Therefore, an approach superior to the transverse process was chosen, approximately
7 degrees cephalocaudad and 40 degrees from the sagittal plane.  Once the disc was
cannulated in the posterior third, it was apparent the bend in the needle would require
a different trajectory for the 1.5mm Stryker needle that must be straight to ensure
appropriate operation of the Dekompressor.  Therefore the trajectory was chosen to
match the distal 2cm of the seeker needle, which placed the Stryker needle entry point
1.5cm cephalad to that of the seeker needle.  The following sequence of pictures
demonstrates the advancement under frequent AP and lateral views.  Since the cord
lies at the medial pedicular line, advancement into the posterior annulus on lateral
view was obligatory prior to the needle tip reaching the medial pedicular line in the AP
view.  Small advancements were made with frequent fluoroscopic visualization.  Once
the needle was in the posterior annulus, further advancement was made in the lateral
fluoroscopic view, then the Dekompressor was attached and discectomy was
performed with primarily lateral fluoroscopic views used during needle retraction.  

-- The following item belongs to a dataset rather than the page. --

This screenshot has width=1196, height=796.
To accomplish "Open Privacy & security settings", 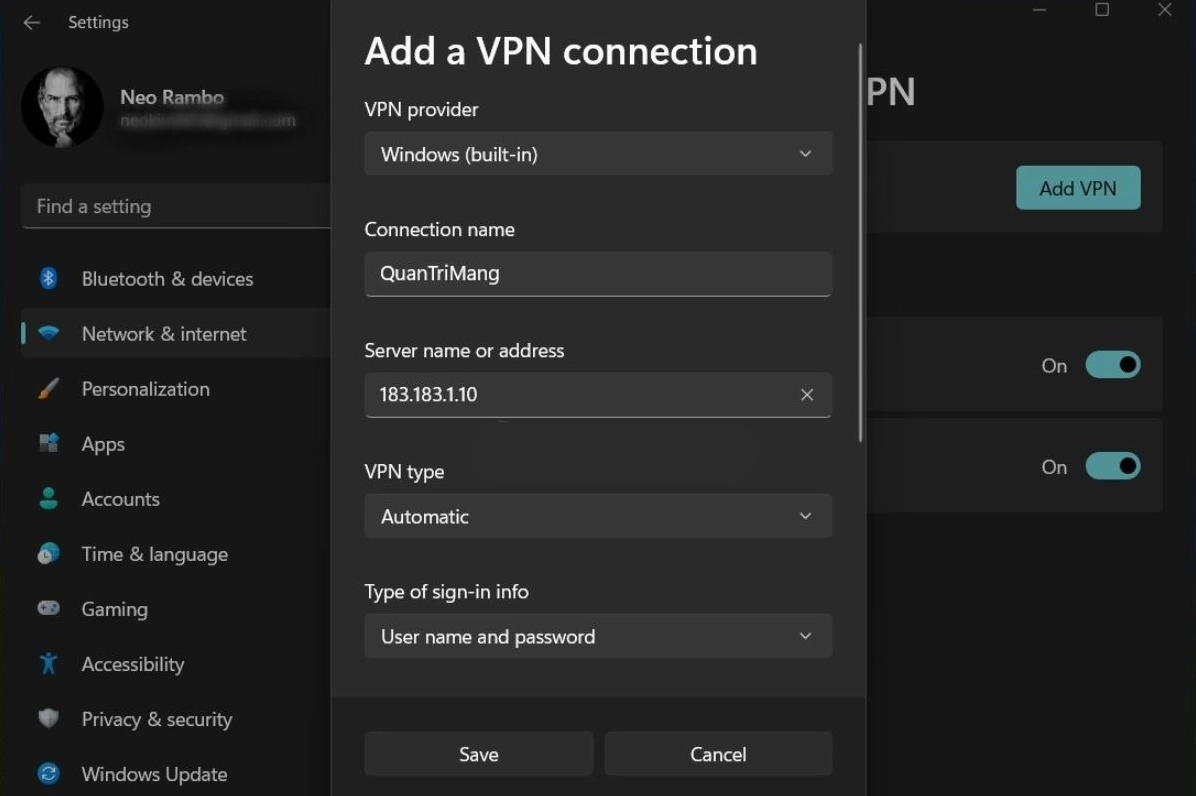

Because of the risk of needle dislodgement, the technique of thoracic percutaneous
discectomy would ideally be performed with a static needle technique such as a laser
technique or coblation nucleoplasty.  Nevertheless the procedure was completed
successfully without complications.  
BECAUSE OF THE HIGH RISKS OF SERIOUS
COMPLICATIONS, IT IS SUGGESTED ONLY THE MOST EXPERIENCED PHYSICIANS
PERFORM THIS TECHNIQUE AND ONLY WHEN OTHER SURGICAL OPTIONS ARE
UNAVAILABLE.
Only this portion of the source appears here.